--- AANGELEVERDE TEKST ---
::::::::

Ik ga toegeven dat ik er niet 150% zeker van was. We doen een fijn project voor fijne mensen, waar we om de vier weken een vergadering met een Steering Committee hebben: een groep dames en heren die verdomd goed weten waar ze mee bezig zijn, en wat ze willen, en die (gelukkig maar) hun opinie nooit onder stoelen of banken steekt.
Eerst hebben we samen aan een visienota gewerkt.
Stop met rologen, daar achteraan! ‘Visienota’ is geen vuil woord. Op papier zetten wat het precies is dat we gaan doen de volgende paar jaar, en voor wie we dat gaan doen, wat we willen bewerkstelligen — en meteen ook wat we niét gaan doen, voor wie we het niét doen, en wat het allemaal niét zal zijn — dat is soms van onschatbare waarde. Vooral als we allemaal wel min of meer een idee hebben, maar dat het nooit precies uitgeschreven is.
Die visienota was deel één van de vier, in het project. Met de visienota in de hand, hebben we ons verdiept in deel twee, het doelpubliek, en deel drie, de benchmark: vergelijking van andere dingen die ongeveer ook doen wat wij willen doen.
Dat doelpubliek definiëren, dat had een lang lang uitgeschreven document kunnen zijn, maar om het allemaal aanschouwelijk te maken hebben we er ook een stuk of drie persona’s van gemaakt.
Een persona, dat ziet er in eerste instantie niet altijd even indrukwekkend uit: een naam, een foto, een kort verhaaltje dat de persoon situeert in het leven, een paar deelaspecten een klein beetje uitgediept, een oplijsting van eigenschappen waar die persona dan al dan niet veel of weinig in past. Oh, en op de achterkant van het blad een tweetal typische trajecten die de persona doorloopt.

::::::::

Gegevens voor het aanwijzen van woorden en elementen:
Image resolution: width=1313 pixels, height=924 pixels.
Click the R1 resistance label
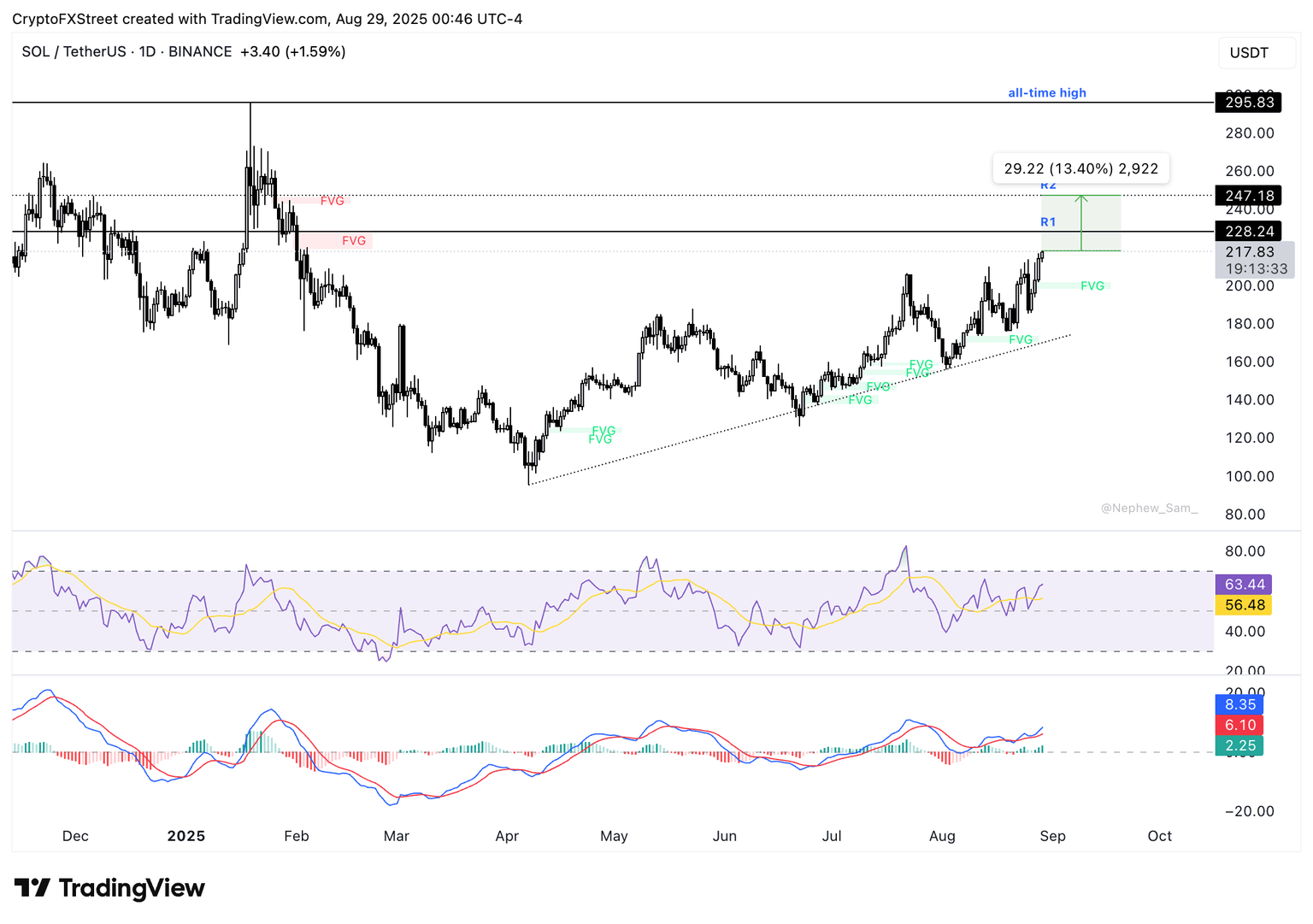pos(1049,221)
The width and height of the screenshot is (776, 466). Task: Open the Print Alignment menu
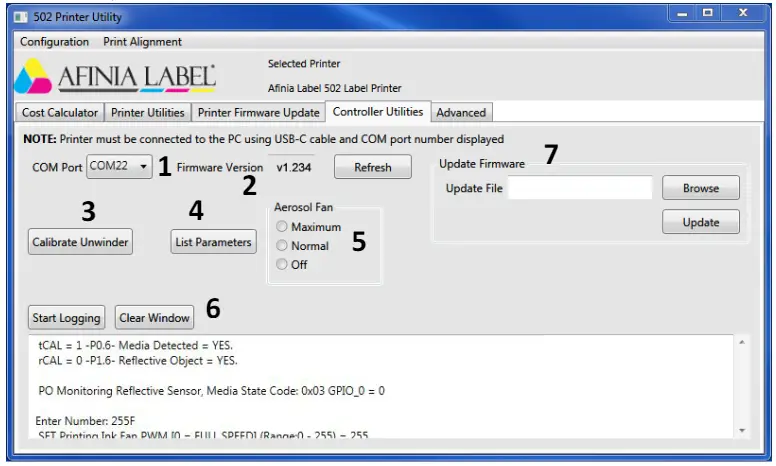tap(142, 42)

::::::::

--- SCHRIFTELIJKE OPDRACHT A ---
Waarom werden er volgens de tekst over de visienota en de persona's van het doelpubliek ook persona's gemaakt? Licht dit toe in één tot drie zinnen.
--- SCHRIFTELIJKE OPDRACHT B ---
Hoe vaak vindt er volgens de tekst over de visienota en de persona's een vergadering met het Steering Committee plaats?
--- SCHRIFTELIJKE OPDRACHT C ---
Zet de tekst over de visienota en de persona's voort vanaf het punt waar hij ophoudt.

--- SCHRIFTELIJK ANTWOORD A ---
De persona's werden gemaakt om het doelpubliek aanschouwelijk te maken. Het definiëren van het doelpubliek had ook een lang uitgeschreven document kunnen opleveren.

--- SCHRIFTELIJK ANTWOORD B ---
Om de vier weken.

--- SCHRIFTELIJK ANTWOORD C ---
En dát is dan het resultaat van tientallen interviews en observaties en gesprekken, van workshops en analyses en alles?
Wel, ja, inderdaad. En daar komt de framing naar boven: het is duidelijk dat er natuurlijk een hele riem papier met gegevens en analyse achter zit, maar die persona’s zijn daar de neerslag van. We hebben allerlei mensen gezien, we hebben in ons achterhoofd wat de visienota zegt, en dan distilleren we uit al ons onderzoek een reeks relevante dimensies — weet veel of weinig van computers af, bijvoorbeeld. Let op zijn gezondheid of niet. Trekt zich al dan niet iets aan van ecologie.
En dan, vertrekkend van die dimensies, zorgen we voor een goede spreiding van eigenschappen en bouwen we daar mensen rond. Een fanatische marathonloopster die alles gelooft dat ze op het internet leest. Een alleenstaande vader die leeft op fast food, maar die voor zijn dochter met zware allergieën wel alle wetenschappelijke studies over allerlei ingrediënten op gaat zoeken. Een oudere vrouw die niets van computers afweet en voortdurend twijfelt of wat ze koopt wel gezond is. (Onze persona’s waren niét dit, voor de duidelijkheid. :))
Die persona’s worden zo écht mogelijk gemaakt, met een naam en een foto en gezinssituatie en werk en alles er op en eraan, zodat iedereen die in het vervolg werkt aan dat project niet in zijn achterhoofd alle mogelijke dimensies moet houden, en zeker niet lange en gedetailleerde rapporten, maar wel de drie mensen kan zien die tegen de muur geplakt zijn, en op den duur visceraal ingebakken zijn — “zouden we dat wel doen? Mariëtte heeft dit en dit nodig” of “dit is iets waar Elke zeer content mee zal zijn” of “we mogen niet vergeten dat Johan ook zijn ding moet vinden”.
⁂
En dan de benchmark: dat is ook zo’n ding waar het gemakkelijk is om te zeggen “hier is dat goed, daar is dat slecht, wij moeten het goed doen”, en dan achteraf het gevoel te hebben “euh ja, zeggen dat we het goed moeten doen, daar hebben we geen benchmark voor nodig”.
Enter opnieuw die visienota: we nemen de dingen die daar als belangrijk aangestipt zijn voor wat wij willen doen, maken daar assen van waaraan we allerlei gelijkaardige dingen mee aftoetsen, om te kijken hoe zij het doen op al die punten. En dan halen we daar dan uit dat er hiér een niet-ontgonnen niche is, dat geen van de anderen precies doen wat wij gaan doen, dat we elementen van dit en elementen van dat kunnen combineren, dat er lessen te trekken zijn uit wat déze mensen doen.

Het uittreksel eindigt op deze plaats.